OLD BOYS CLUB
As the cardinals of the Catholic Church gather in Rome to elect the next pope, one constituency whose voice will not be heard in the Sistine Chapel are the women who make up at least half the church’s membership. This is particularly disturbing to the nuns who more often than not are on the front lines of the church’s fight for social justice and its ministry to the poor. As Pulitzer Center grantee Jason Berry writes in his multi-part investigation for GlobalPost and the National Catholic Reporter, many members of female religious orders feel they have been targeted by a vindictive Vatican investigation that some have called a new Inquisition.
The investigation comes at a time “when many convents are immersed in asset-management plans to cover rising elder-care costs, while the larger Catholic Church is reeling from the costly litigation connected to a sprawling priest sex abuse scandal from Boston to Los Angeles and Ireland to Germany,” writes Jason. “As the Vatican investigation of the nuns deepened, many sisters grew appalled at what they saw as disinformation tactics, powerful churchmen using doctrine to mask a campaign of retribution for the nuns’ liberal politics, and, as they saw it, a psychological projection by scandal-stained cardinals and bishops.”
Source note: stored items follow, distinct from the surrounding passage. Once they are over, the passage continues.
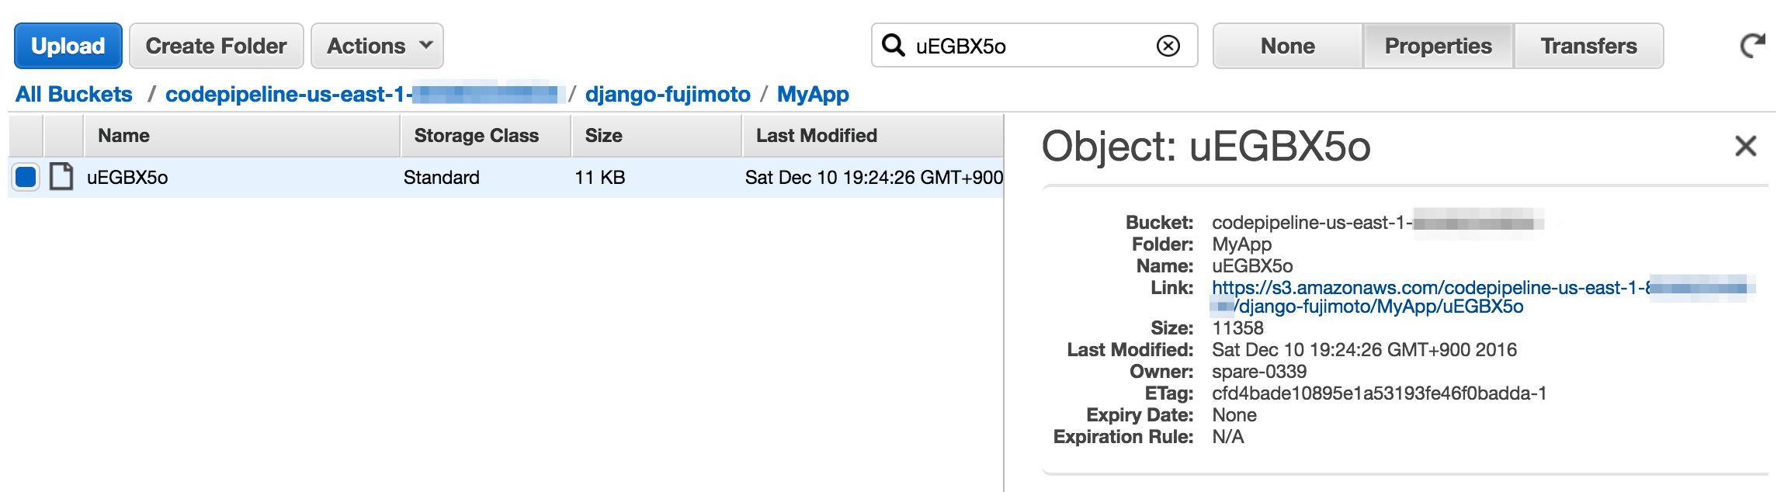Click the magnifying glass search icon
The width and height of the screenshot is (1784, 492).
(892, 46)
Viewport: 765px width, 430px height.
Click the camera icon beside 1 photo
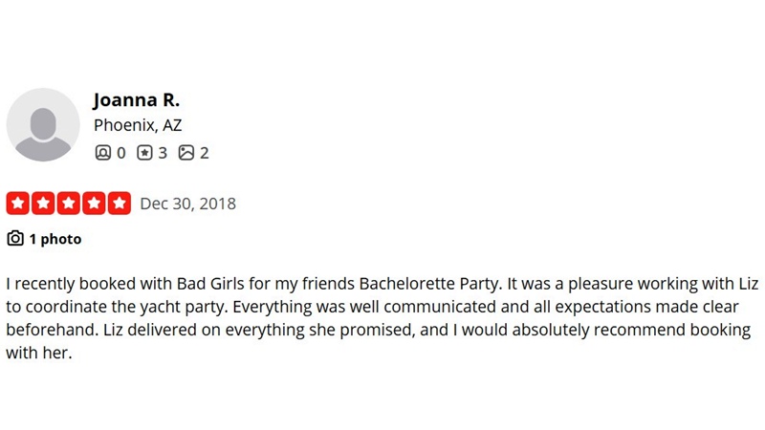coord(15,239)
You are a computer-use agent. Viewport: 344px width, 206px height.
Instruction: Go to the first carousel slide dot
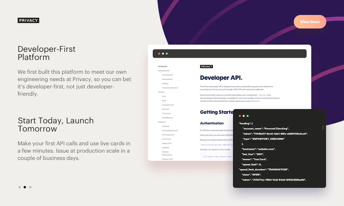click(x=19, y=187)
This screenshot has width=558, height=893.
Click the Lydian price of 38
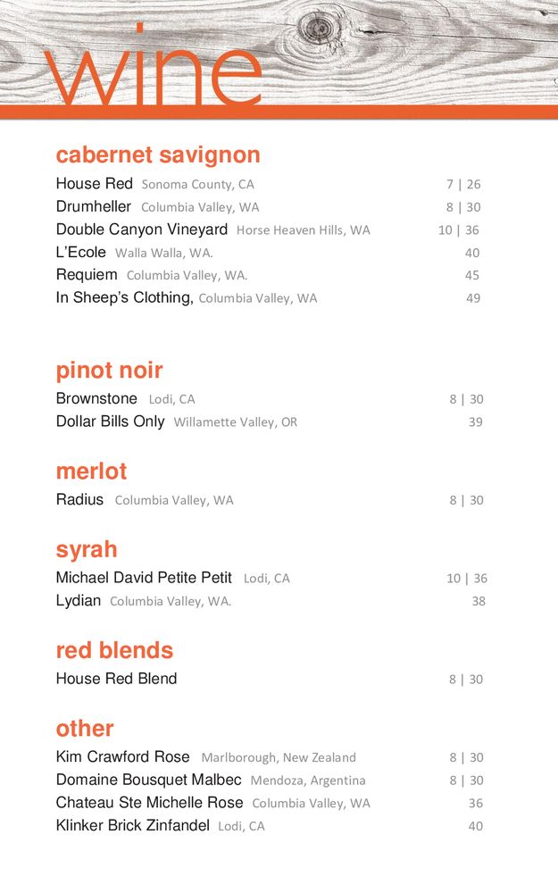click(x=479, y=601)
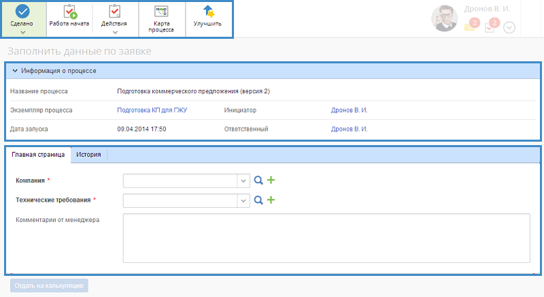Viewport: 544px width, 297px height.
Task: Add new technical requirements with plus icon
Action: (x=271, y=200)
This week, we wrapped up our second year of the Sharp Writer-in-Residence Program, a unique partnership between the Pulitzer Center and the College of William & Mary through our Campus Consortium initiative. Critical to the program is the mentorship provided by Pulitzer Center-supported journalists Jina Moore and Stephanie Hanes during the six-month course. They created a series of workshops exploring the craft of journalism and today’s media landscape. Through small group and individual sessions they taught students how to turn their reporting into stories that would interest a broad audience. Read the eight students’ reporting projects on issues ranging from international aid and school gardens to the global perception of Che Guevara.
The Picture of the Year International photo contest, the oldest and one of the most prestigious of such competitions, found much to like about this year’s crop of entries from Pulitzer Center photojournalists. Louie Palu took second place in the portraits category for his image of a young Mexican woman who had just been deported from the United States. And our iBook "Voices of Haiti" was given the jury's special recognition in the "Best e-Books" category of the competition. Peter DiCampo and Stephanie Sinclair were also recognized for their outstanding work.